I am new to Cadabra and I'm trying to it to play with infinitesimal variation of some gravitatoinal terms.

I am defining a "derivative" \delta, that I would like to commute with partial derivatives. I am doing the following , based on the example about Einstein equations

{\mu,\nu, \rho,\alpha,\beta#}::Indices(spacetime);
g_{\mu\nu}::Metric;
g^{\mu\nu}::InverseMetric;
{g_{\mu}^{\nu},g^{\mu}_{\nu}}::KroneckerDelta;

{\partial{#}}::PartialDerivative;
{\nabla{#},\delta{#}}::Derivative;

In the long run I'm interested in infinitesimal Weyl variations, so I define the following list of variations:

 variations := {
    \delta{g^{\mu \nu}} -> +2 \sigma g^{\mu \nu},
    \delta{g_{\mu \nu}} -> -2 \sigma g_{\mu \nu}
};

As a warm up I tried to apply that to the Christoffel Symbol:

expr := \delta{
    1/2 g^{\rho\alpha} * (
        \partial_{\mu}{g_{\nu\alpha}}
        + \partial_{\nu}{g_{\mu\alpha}}
        - \partial_{\alpha}{g_{\mu\nu}}
    )
};
product_rule(_);
distribute(_);

substitute(_, $\delta{\partial_{\mu}{A}} -> \partial_{\mu}{\delta{A}}$ );

substitute(_, variations);

The first substitute gives me the same as distribute(), namely it does not commute the variation and the partial derivtive. I tried instead replacing A by g_{\nu\rho} explicitely, but that does not do anything either. Is there something I am missing?

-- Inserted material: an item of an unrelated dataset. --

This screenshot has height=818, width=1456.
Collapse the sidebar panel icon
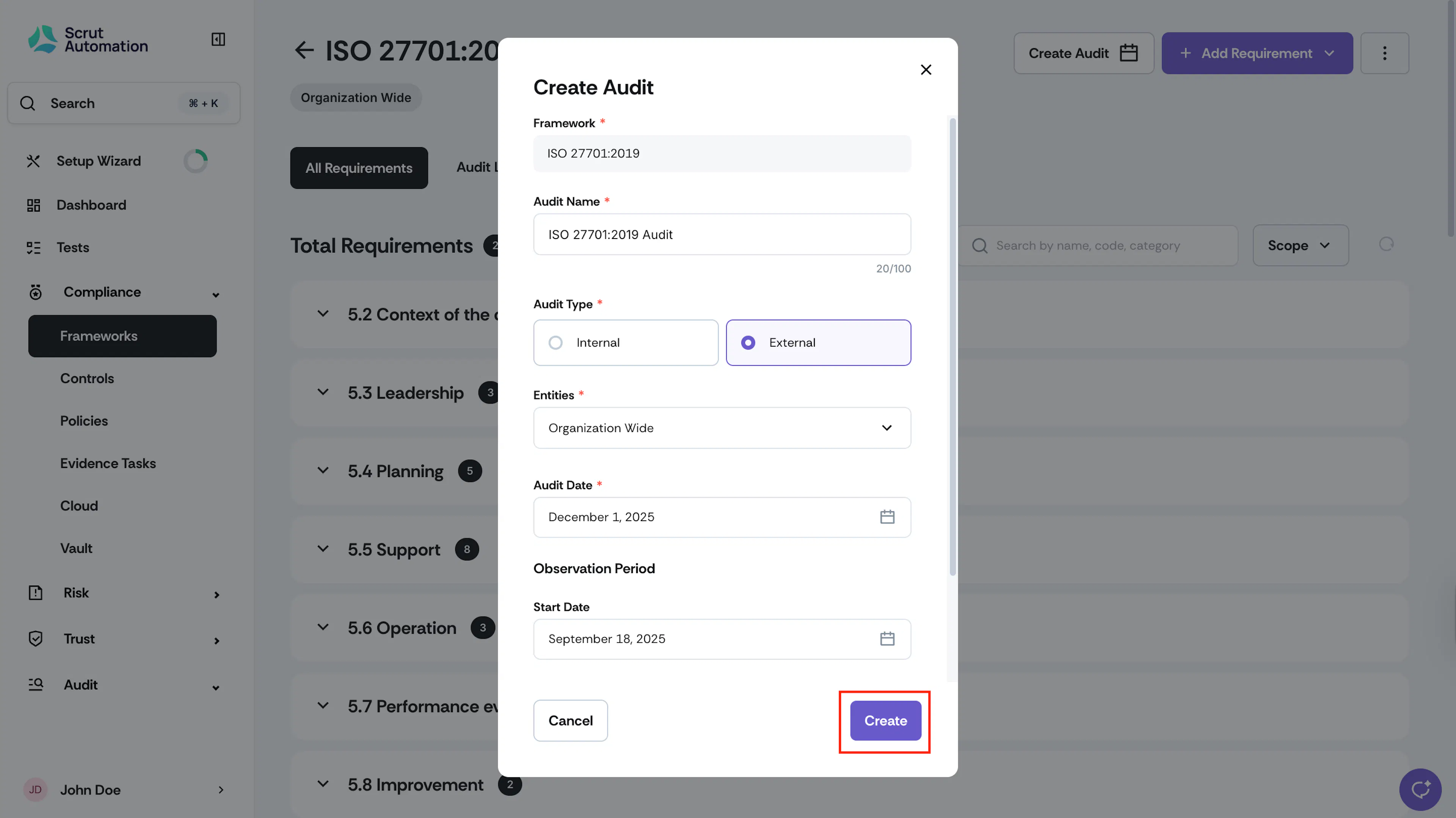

in General questions by (170 points)

1 Answer

+2 votes
 
Best answer

The first substitute does nothing, as there is no explicit A in your expression. If you write, instead of A, a proper object wildcard A?? (on both sides of the arrow) then it will work, and then your second substitute will do its job too.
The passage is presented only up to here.